Luibl criticized many of the heists as linear and sometimes involving performing the same actions as prior heists. He explained that this was the most prevalent in Bentley's heists, which frequently involving taking pictures and hacking into computers. For him, this negatively affected the replay value, which was only contributed via the game's 30 secret bottles.

Aggregate score
| Aggregator | Score |
|---|---|
| Metacritic | 88/100 |

Review scores
| Publication | Score |
|---|---|
| 1Up.com | A |
| Edge | 6/10 |
| Electronic Gaming Monthly | 26.5/30 |
| Eurogamer | 8/10 |
| Game Informer | 8.75/10 |
| GamePro | 18/20 9/10 (AU) |
| GameRevolution | B+ |
| GameSpot | 8.4/10 |
| GameSpy | 4.5/5 |
| GameZone | 9.1/10 |
| Hyper | 90/100 |
| IGN | 9.2/10 |
| Official U.S. PlayStation Magazine | 5/5 |
| X-Play | 4/5 |
| The Sydney Morning Herald | 4/5 |
| Play | A− |

== Legacy ==
Sly 2: Band of Thieves frequently appears on all-time lists of PlayStation 2 games, ranking number 23 by GameSpy and SVG.com, number 24 by IGN, and appearing on unranked features by Digital Trends, and VG247. Sly 2: Band of Thieves is generally considered by critics to be the best Sly Cooper game, a successful expansion of the qualities of the first game, its most highlighted aspects being the inclusion of three playable characters with distinct abilities and the variety and captivity of the worlds.

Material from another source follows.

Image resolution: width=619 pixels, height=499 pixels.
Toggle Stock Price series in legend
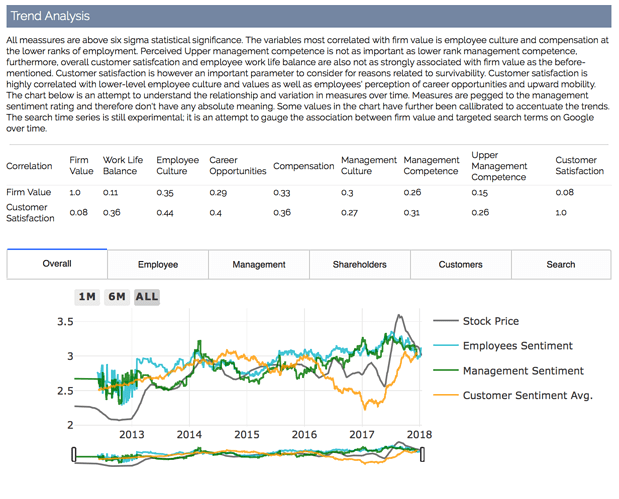pyautogui.click(x=476, y=321)
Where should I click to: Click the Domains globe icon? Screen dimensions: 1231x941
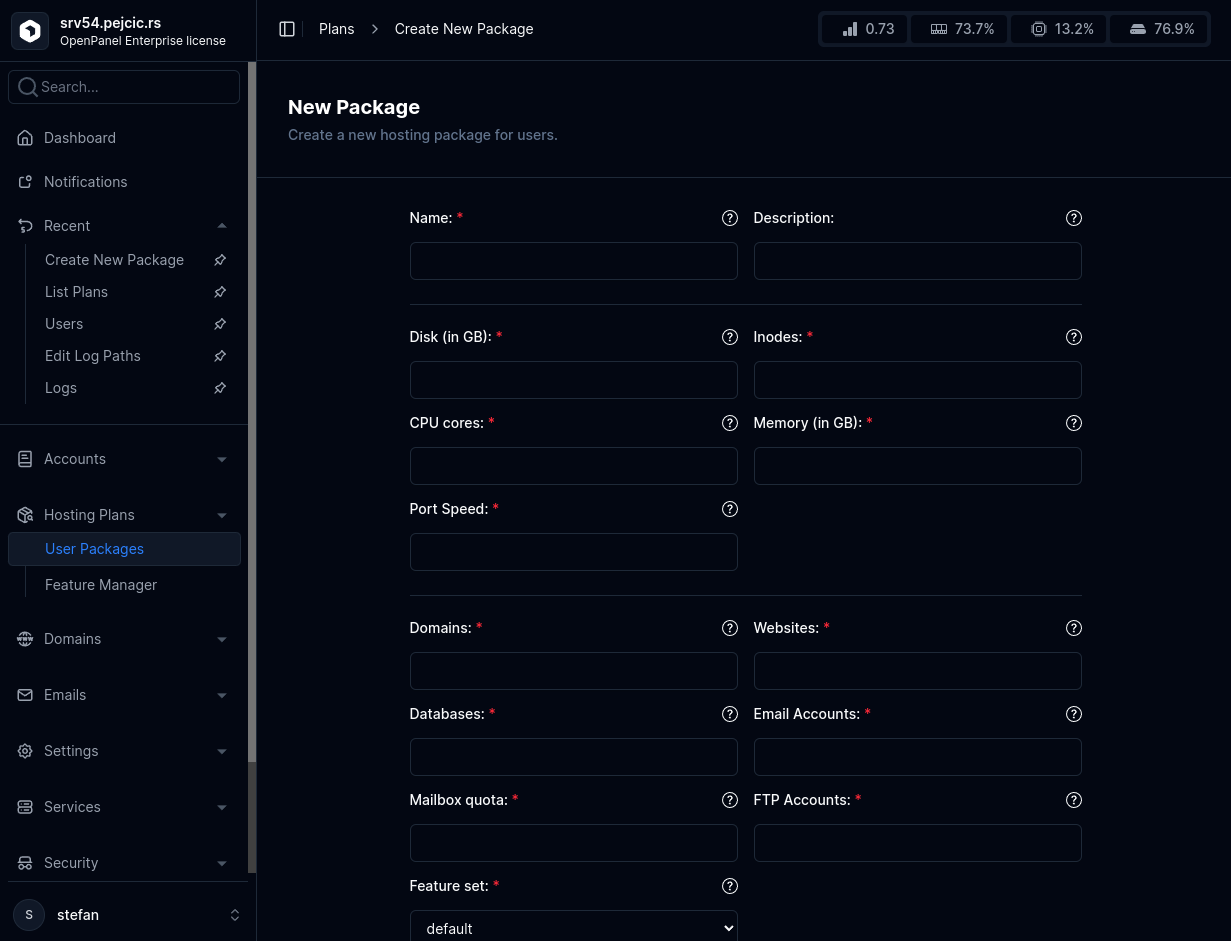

It is also considered unique from most other video games, particularly stealth and adventure games, for its Saturday-morning cartoon nature, humor, lighthearted-ness, and caper-centric gameplay. IGNs PlayStation 2 ranking held this opinion, already celebrating the series for its distinct combination of family-friendliness with stealth and "genuinely funny" comedy. Gameplay centered around scenarios similar to those in heist films, like Ocean's 11 (1960) and The Italian Job (1969), are commonplace in realistic open world crime video games, most notably the Grand Theft Auto series (1997–present). However, as USgamer commemorated, Sly 2 was a rare example to successfully balance requirements and liberty when it came to heists; they have to be completed in order to progress to others, but the player had flexibility with how to do so.

== Sequels ==

Sly 2: Band of Thieves was followed by Sly 3: Honor Among Thieves (2005) developed by Sucker Punch, and Sly Cooper: Thieves in Time (2013), which was developed by Sanzaru Games with influence from Band of Thieves.